TEXT BLOCK →
# Bridges on the Hoback



## peernisse (Jun 1, 2011)

Anyone know if the clearance for a raft of bridges on the Hoback is good to go? I remember a low one somewhere near the Snake confluence. We are planning to do Granite creek to the Hoback to the Snake this weekend. Any info would be great.


----------



## Junk Show Tours (Mar 11, 2008)

Good to go at current level (Eddyflower estimates 4400). A friend did it in a raft earlier this year when they were estimating 6500 and it was getting close but still passable.


----------



## catboatkeith (Jun 11, 2010)

Spotted Horse has the lowest bridge. I fit under but had to lay down for the most part on that one. That was in my 16' cat with highback seats last Wednesday when it was running high. Might be higher by this weekend. Buddy told me I still had 1 1/2 ft clearance on my seats at that time. You be the judge


----------



## fiya79 (Feb 9, 2010)

looking to do about the last 15 miles of the hoback friday. do i need any beta? very comfortable class III/IV boater but with an unknown paddle crew.

SET EXERCISE A →
Filter the rows and copy every line that contains the string "resolution", matching case.

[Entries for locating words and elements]
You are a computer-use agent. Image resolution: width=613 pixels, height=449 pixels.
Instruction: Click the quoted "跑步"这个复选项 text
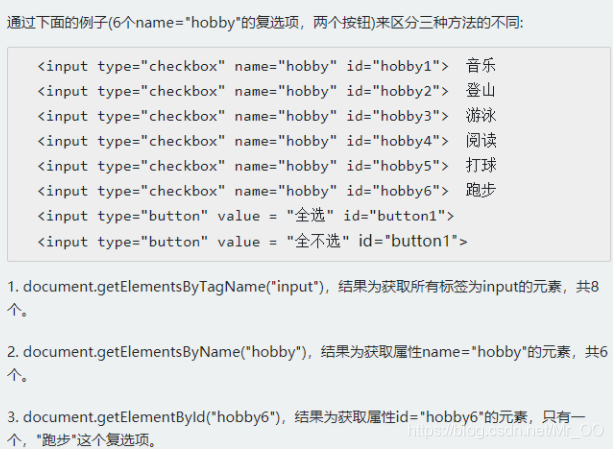pyautogui.click(x=93, y=440)
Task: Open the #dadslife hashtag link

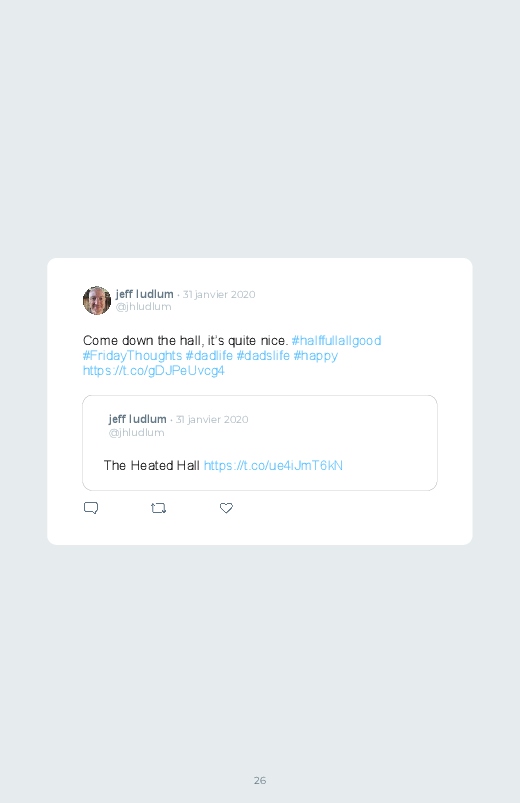Action: coord(263,355)
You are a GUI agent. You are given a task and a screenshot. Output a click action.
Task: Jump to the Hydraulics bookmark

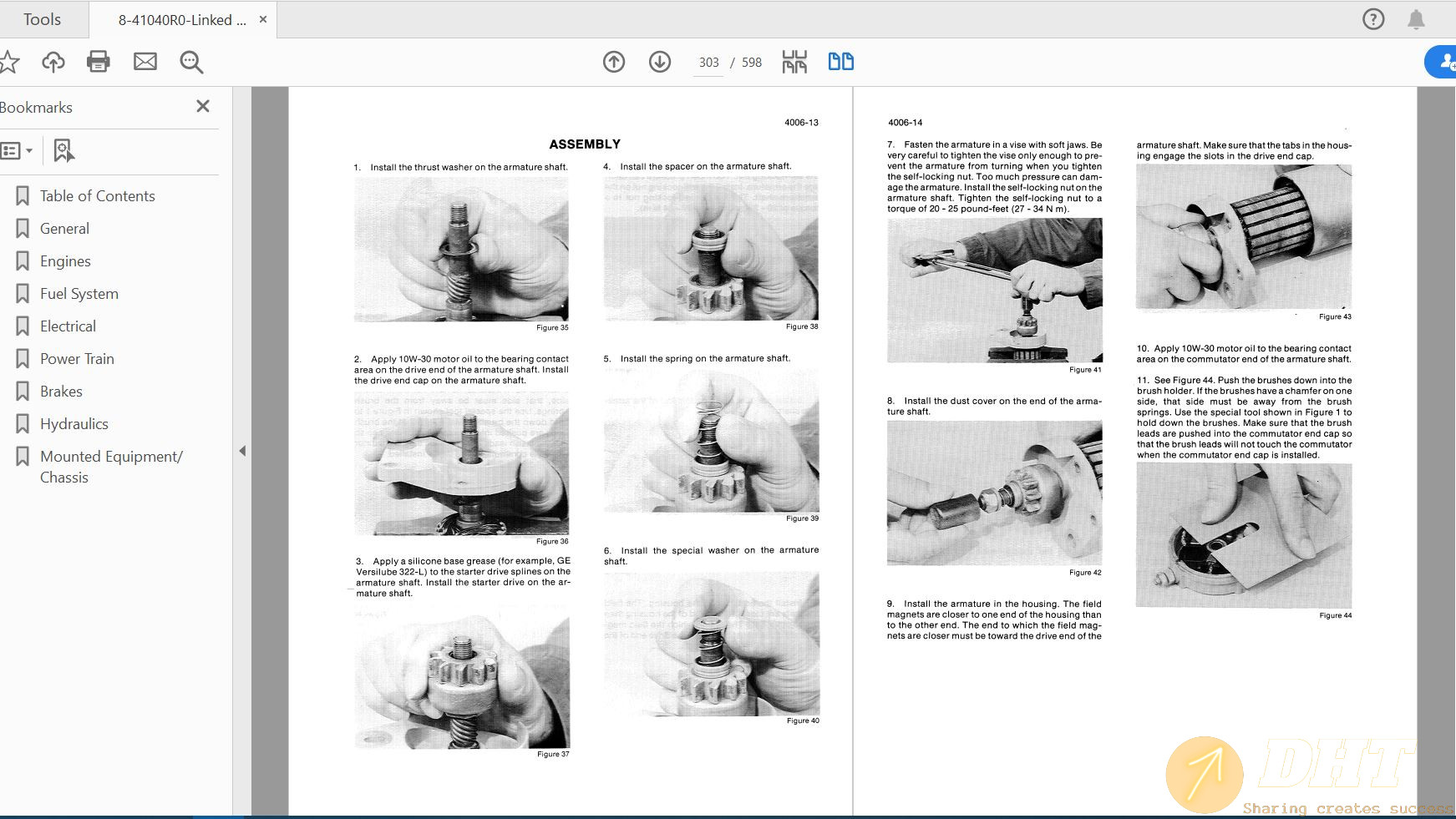pos(74,424)

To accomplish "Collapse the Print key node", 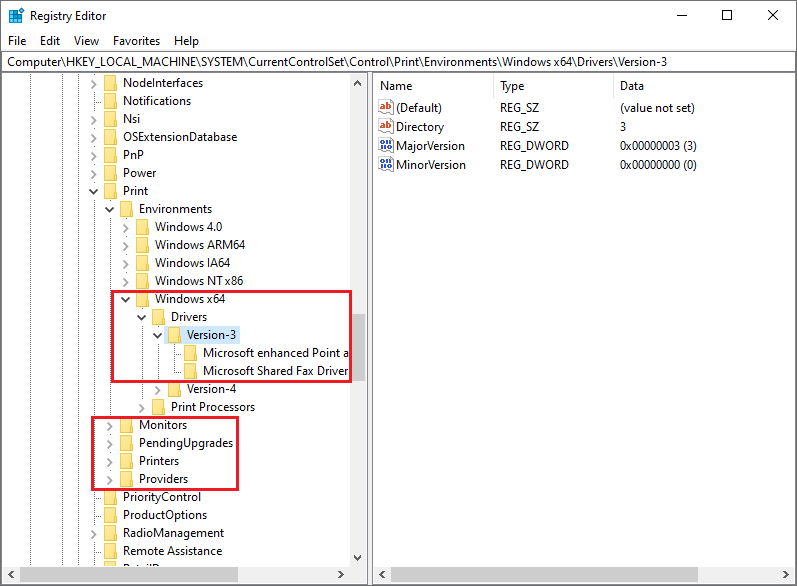I will tap(94, 191).
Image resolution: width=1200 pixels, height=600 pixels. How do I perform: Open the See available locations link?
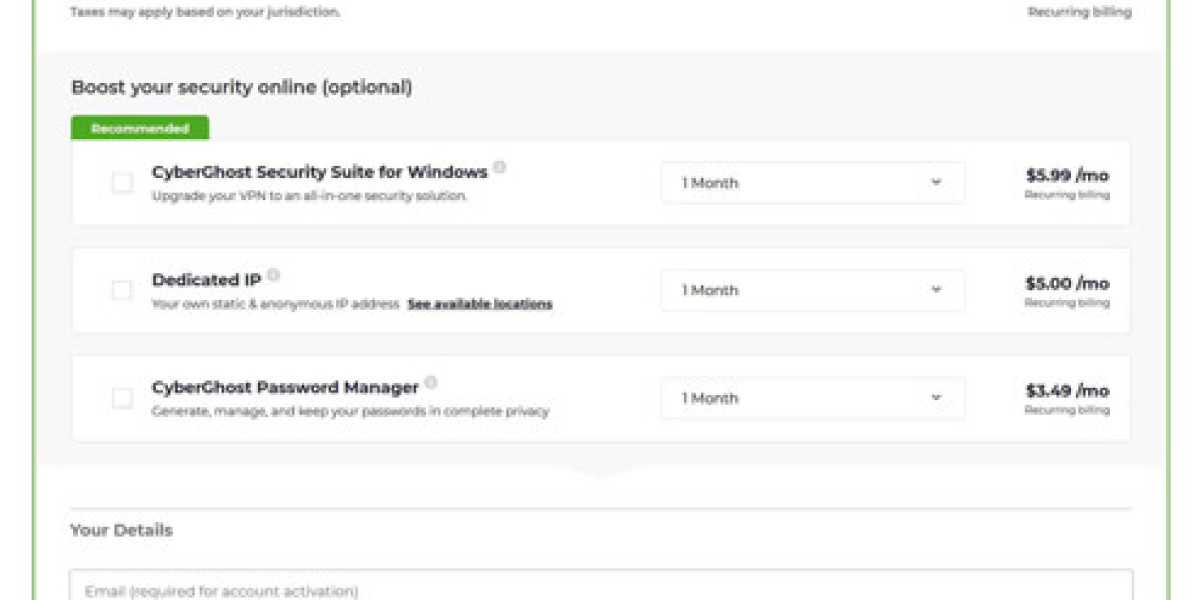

SET EXERCISE B →
List the usernames of everyone who posted in the Hoback bridges thread.

WORKED ANSWER A →
You are a computer-use agent. Image resolution: width=613 pixels, height=449 pixels.
Image resolution: width=1200 pixels, height=600 pixels. How do I perform: Open the See available locations link?

WORKED ANSWER B →
peernisse
Junk Show Tours
catboatkeith
fiya79